I think that's so cool. I'm making meditation and focus wheels a habit. In part, the Vortex Diary helps reinforce this pattern as I celebrate all my Vortextual experiences. So, thank you, readers and subscribers, I really appreciate you all.

Since I've been tracking pain/strong sensation in my right arm, I found it interesting that I felt a big "ouch" right after I staked my claim to the quiet living room for my 10 minutes of quiet at around 8 AM. My partner didn't express any displeasure, take a tone with me or do anything yet I was able to supply a soundtrack of scary, dissonant brain squawks as I walked unaccompanied through a thicket of my thoughts. Thoughts like: "But it's Christmas!" (So?)
"What an inconvenience!" (10 minutes?)
"So pushy!" (Well, yeah.)
"Where's he supposed to go while you're hogging the living room? (For 10 minutes?)

Notice that my rumination brain always speaks emphatically. And accusatorially. I love that paying attention to a sensation in my arm allowed me to access the negative thoughts. Other physical sensations included a tightness in my thorax which caused my shoulders to cave in a little, and what I would call an antsy feeling in my stomach--a kind of throb, I suppose. So, okay, I'm feeling all that, so....????

So, I'm not in the Vortex after meditating. I feel okay, just not great. Activities I have opted for in the past under these familiar conditions:
-eat something salty or sugary or starchy
-get busy with all the things I had to do
-drink something with caffeine
-watch some tv
-do something mindless
-go shopping-resent some people who seem to have it better than I do
-blame others for anything that's about to go wrong because something always goes wrong when I get into one of these "episodes"


After becoming aware of the physical sensations, listening to the negative thoughts and identifying the negative emotions as fear and guilt (this took less than 5 minutes), my task was to find the negative statement clarifying what I don't want:
"I feel guilty if I think I am bumming someone out by taking care of myself."

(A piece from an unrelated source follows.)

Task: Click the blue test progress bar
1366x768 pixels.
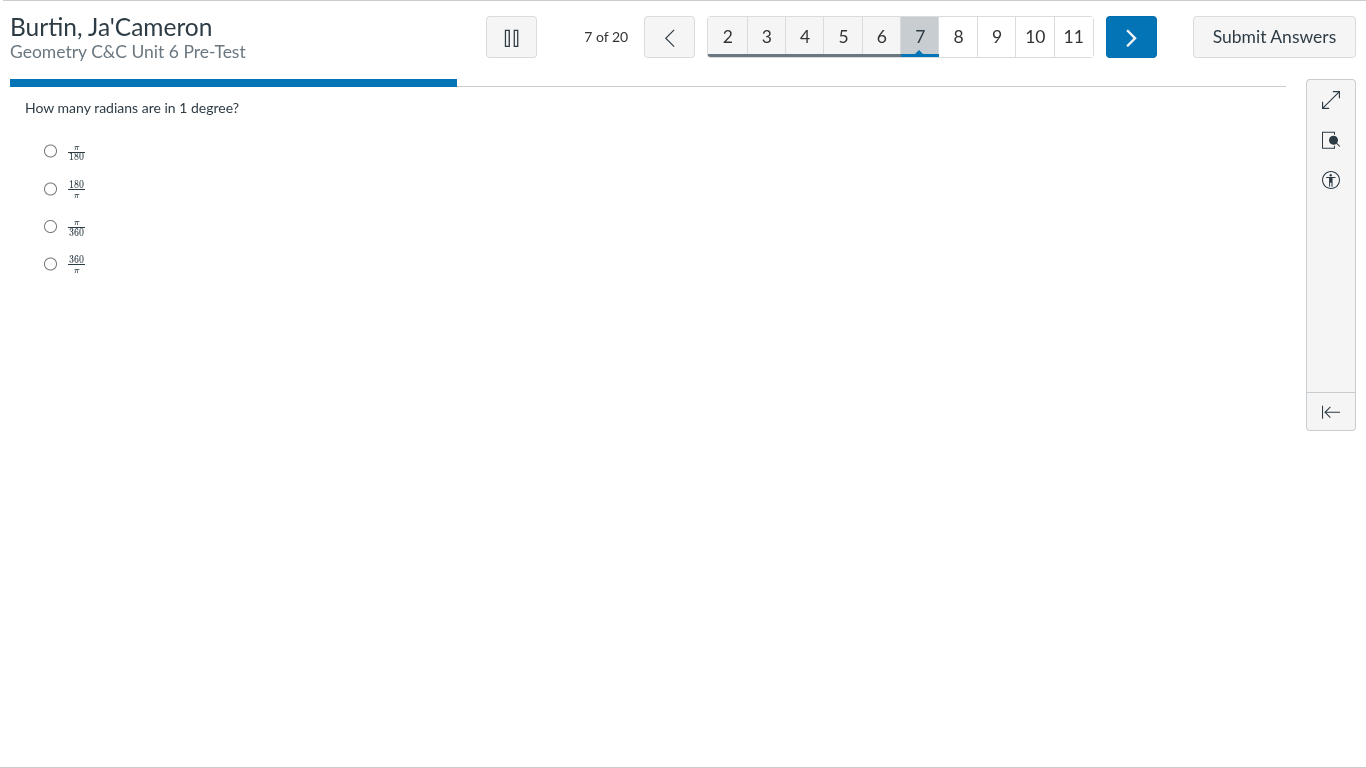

Which led to the positive statement for the center of my focus wheel:
"I feel confident and stable in my Vortex."

So there I was sitting in my chair with the beginning of my focus wheel and feeling a bit icky and doubting that this process was going to have an affect. I didn't even know what my first statement would be about and how would I get all twelve completed. Here are the first few statements:

1. I trust that the Universe can sort out the details of me taking care of myself.
2. I know the Universe can provide avenues for me to get what I want w/out robbing someone else of their desires.(After this statement I felt a lot of relief and a release of pressure in my stomach and thorax.)
3. I think I can relax and let the Universe orchestrate all the details beautifully. (More relief as well as a sensation of open airiness in my chest and core.)
4. I know that my actions cannot keep anyone else from accessing their own Vortex.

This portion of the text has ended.